▶ Page excerpt:
-- -- --
Fig. 7: Decomposing a radix-2<sup>3</sup> 128-point DFT.

## III. DESIGN OF A FFT ARCHITECTURE VIA FOLDING TRANSFORMATION

In this section, the architecture proposed in [6] together with the folding transformation and register minimization techique described in [7] is used to obtain a 16-point DIF FFT 4-parallel architecture, then, the same method is extended to achieve a 128-point DIF FFT 4-parallel architecture.

#### A. 4-Parallel radix-2<sup>3</sup> 16-Points

The flow graph of a 16-point DIF FFT radix-2<sup>3</sup> with main base radix-2 is shown in Fig. 5. The graph is divided into



Fig. 8: Flow graph of a radix-2<sup>3</sup> 128-point DIF DFT

four stages, each of them consist of a set of butterflies and multipliers. The twiddle factor between the stages indicates a multiplication by  $W_N^k$ , where  $W_N$  denotes the Nth root of unity, with its exponent evaluated modulo N. This can be represented as a DFG as shown in Fig. 6, where the nodes represents the butterfly computations of the radix-2 FFT algorithm.
-- -- --
▶ Data extract:
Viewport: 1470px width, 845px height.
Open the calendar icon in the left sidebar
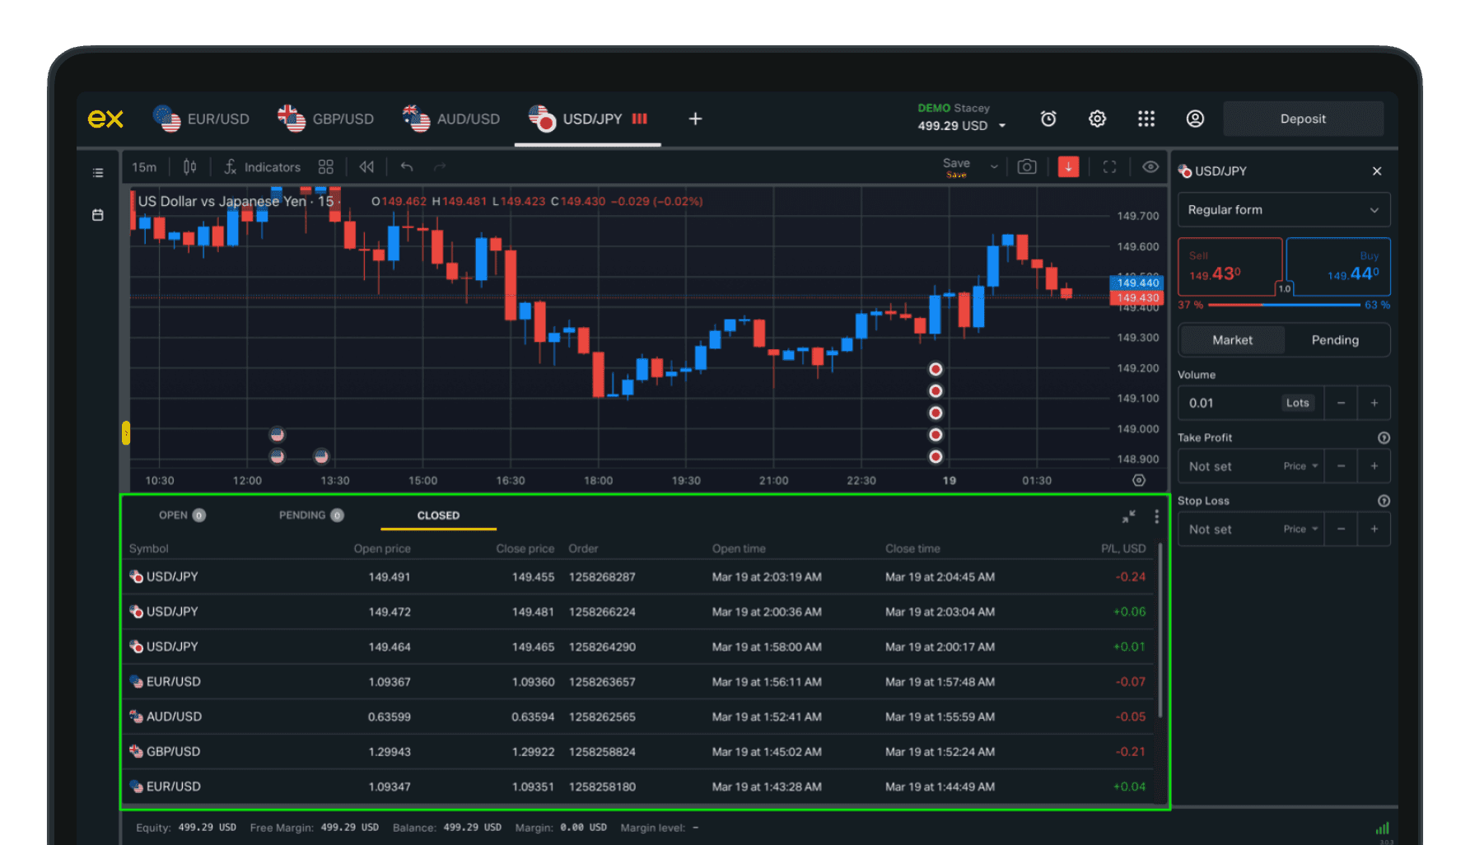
-- -- --
▶ What to do:
(a) Rewrite the FFT architecture excerpt from "Fig. 7: Decomposing" up to and including "FFT 4-parallel architecture.", replacing "128-point" with "256-point".
(b) In the FFT architecture excerpt, what does W_N denote?

▶ Answers for the tasks:
(a)
Fig. 7: Decomposing a radix-2<sup>3</sup> 256-point DFT.

## III. DESIGN OF A FFT ARCHITECTURE VIA FOLDING TRANSFORMATION

In this section, the architecture proposed in [6] together with the folding transformation and register minimization techique described in [7] is used to obtain a 16-point DIF FFT 4-parallel architecture, then, the same method is extended to achieve a 256-point DIF FFT 4-parallel architecture.

(b) The Nth root of unity, with its exponent evaluated modulo N.